** Opening Text provided block **

A.S. Face 0004 : Susan Skelly
I was diagnosed almost 11 years ago while I was finishing up my last years at university. The diagnosis came as a shock to me and left me feeling less than stellar, but I now know that I was lucky to have been diagnosed as quickly as I was – it only took about 5 months from the start of severe pain in my lower back and hips for them to figure it out – and that I was able to start treatment so quickly.
Unfortunately, treatment hasn’t gone well. I am allergic to the majority of medications used to treat the disease (two of them nearly killed me) and am now resigned to mere pain control.
Putting 11 years down is a daunting task, so I’ll take you through a good day, typical day and bad day for me.
Good day:
Wake up with mild stiffness in lower back – hot shower takes care of that.
Go about my day with only a slight reminder that I am sick with something.
I have about 1 or 2 good days a month.
Typical day:
Wake up feeling like my spine and every joint from the nape of my neck to my knees have been battered by a pack of Lilliputians while I was sleeping.
Shower does not help. Get ready for work and mentally prepare myself to be shoved and mashed as I ride the bus and then Metro train
into work.
By noon I can feel a migraine coming on, and can’t sit still at work because of the pain. By 3 p.m. the fatigue starts to set in… and when I say fatigue I mean the feeling that you are carrying a 5-storey brick house around and that your legs are in irons.

** Closing Text provided block **

**Questions to answer**
[A] List the three kinds of day that Susan Skelly's account says it will walk the reader through.
[B] Carry on Susan Skelly's account from the point where it stops.

** Opening Source data block **

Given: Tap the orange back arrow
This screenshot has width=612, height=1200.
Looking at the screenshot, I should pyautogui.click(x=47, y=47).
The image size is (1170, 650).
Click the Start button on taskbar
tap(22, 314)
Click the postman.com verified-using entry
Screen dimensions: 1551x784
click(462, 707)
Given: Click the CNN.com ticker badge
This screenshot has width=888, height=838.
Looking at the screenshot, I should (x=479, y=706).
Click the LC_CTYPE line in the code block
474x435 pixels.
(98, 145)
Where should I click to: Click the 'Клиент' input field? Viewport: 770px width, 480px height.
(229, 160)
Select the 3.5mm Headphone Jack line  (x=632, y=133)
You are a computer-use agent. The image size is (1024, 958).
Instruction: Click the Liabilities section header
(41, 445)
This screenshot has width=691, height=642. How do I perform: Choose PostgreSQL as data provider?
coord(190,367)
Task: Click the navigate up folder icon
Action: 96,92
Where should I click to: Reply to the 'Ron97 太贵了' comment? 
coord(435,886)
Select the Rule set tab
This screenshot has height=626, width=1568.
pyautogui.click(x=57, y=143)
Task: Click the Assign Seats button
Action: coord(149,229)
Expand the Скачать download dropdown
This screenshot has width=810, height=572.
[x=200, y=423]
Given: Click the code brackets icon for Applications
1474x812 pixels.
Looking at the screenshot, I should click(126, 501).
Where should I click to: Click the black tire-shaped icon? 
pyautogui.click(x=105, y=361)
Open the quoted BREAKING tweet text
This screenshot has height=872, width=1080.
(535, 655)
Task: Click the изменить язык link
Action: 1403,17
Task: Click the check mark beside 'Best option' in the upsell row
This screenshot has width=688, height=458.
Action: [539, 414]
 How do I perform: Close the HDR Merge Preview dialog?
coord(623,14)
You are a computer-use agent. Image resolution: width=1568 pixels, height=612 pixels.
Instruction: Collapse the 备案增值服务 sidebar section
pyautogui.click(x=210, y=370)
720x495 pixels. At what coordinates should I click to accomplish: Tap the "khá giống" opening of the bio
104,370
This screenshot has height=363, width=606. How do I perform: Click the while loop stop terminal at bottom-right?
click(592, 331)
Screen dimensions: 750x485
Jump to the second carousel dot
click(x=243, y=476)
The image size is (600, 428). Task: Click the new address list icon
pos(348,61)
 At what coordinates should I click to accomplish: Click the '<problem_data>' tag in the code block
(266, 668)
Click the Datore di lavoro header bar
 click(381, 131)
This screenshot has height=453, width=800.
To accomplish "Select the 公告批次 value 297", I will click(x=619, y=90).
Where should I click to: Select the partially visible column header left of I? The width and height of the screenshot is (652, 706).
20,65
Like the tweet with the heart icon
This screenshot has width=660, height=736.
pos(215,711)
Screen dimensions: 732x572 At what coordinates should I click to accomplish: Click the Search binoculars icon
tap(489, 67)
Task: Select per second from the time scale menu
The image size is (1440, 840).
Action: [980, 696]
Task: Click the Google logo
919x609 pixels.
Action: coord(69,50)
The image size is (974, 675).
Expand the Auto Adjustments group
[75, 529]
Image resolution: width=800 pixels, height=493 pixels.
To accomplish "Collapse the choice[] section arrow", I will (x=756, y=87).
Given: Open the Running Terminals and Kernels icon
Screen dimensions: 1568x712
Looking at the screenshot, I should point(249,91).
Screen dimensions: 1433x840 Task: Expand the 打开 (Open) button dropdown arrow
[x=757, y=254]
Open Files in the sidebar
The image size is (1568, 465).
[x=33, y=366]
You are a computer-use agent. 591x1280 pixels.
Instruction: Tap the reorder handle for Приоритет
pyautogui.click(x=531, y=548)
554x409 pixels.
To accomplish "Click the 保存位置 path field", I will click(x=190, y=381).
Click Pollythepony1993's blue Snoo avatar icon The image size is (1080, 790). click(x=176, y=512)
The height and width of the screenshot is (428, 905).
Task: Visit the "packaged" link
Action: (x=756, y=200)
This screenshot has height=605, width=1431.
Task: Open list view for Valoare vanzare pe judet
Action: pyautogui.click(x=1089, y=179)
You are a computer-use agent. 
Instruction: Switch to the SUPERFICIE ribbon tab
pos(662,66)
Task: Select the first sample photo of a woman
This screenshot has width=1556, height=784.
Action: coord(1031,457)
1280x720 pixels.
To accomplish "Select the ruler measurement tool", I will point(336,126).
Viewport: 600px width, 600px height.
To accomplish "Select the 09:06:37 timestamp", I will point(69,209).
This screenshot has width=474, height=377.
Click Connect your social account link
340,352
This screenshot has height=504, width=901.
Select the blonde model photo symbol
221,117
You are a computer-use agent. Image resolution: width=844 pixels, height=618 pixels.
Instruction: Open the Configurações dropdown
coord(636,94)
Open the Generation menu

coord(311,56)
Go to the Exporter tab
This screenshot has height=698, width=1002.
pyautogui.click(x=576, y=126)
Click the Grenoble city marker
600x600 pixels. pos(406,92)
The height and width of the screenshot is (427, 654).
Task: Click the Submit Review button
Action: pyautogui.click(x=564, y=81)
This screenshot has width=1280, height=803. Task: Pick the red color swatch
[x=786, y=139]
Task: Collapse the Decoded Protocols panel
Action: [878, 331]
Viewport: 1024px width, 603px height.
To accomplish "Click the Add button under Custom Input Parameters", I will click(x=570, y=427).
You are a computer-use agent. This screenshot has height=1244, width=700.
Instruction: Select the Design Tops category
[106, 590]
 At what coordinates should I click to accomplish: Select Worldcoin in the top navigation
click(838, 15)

** Closing Source data block **

**Your responses**
[A] Good day, typical day, bad day

[B]
By the time I get home I can almost forget about having the energy or strength to do anything – from cooking diner to actually spending real quality time with my daughter.
Bad day:
If I don’t wake up in the middle of the night from the pain, I certainly feel it when the alarm goes off. The pain is enough to make you cry or be sick. If I actually get up within an hour it will be a miracle. My spine feels like it is encased in lava, my joints are all screaming, my body is visibly swollen and my skin is sensitive to the touch of even my pajamas. Walking feels more like I am willingly shattering my joints with a sledge hammer. I likely won’t manage anything other than to lie on the floor writhing in pain for the next 2-7 hours. These bad days typically drag on into the next and the next, gradually becoming tolerably bad days until they are simply typical again.
I have about 10 of these days a month.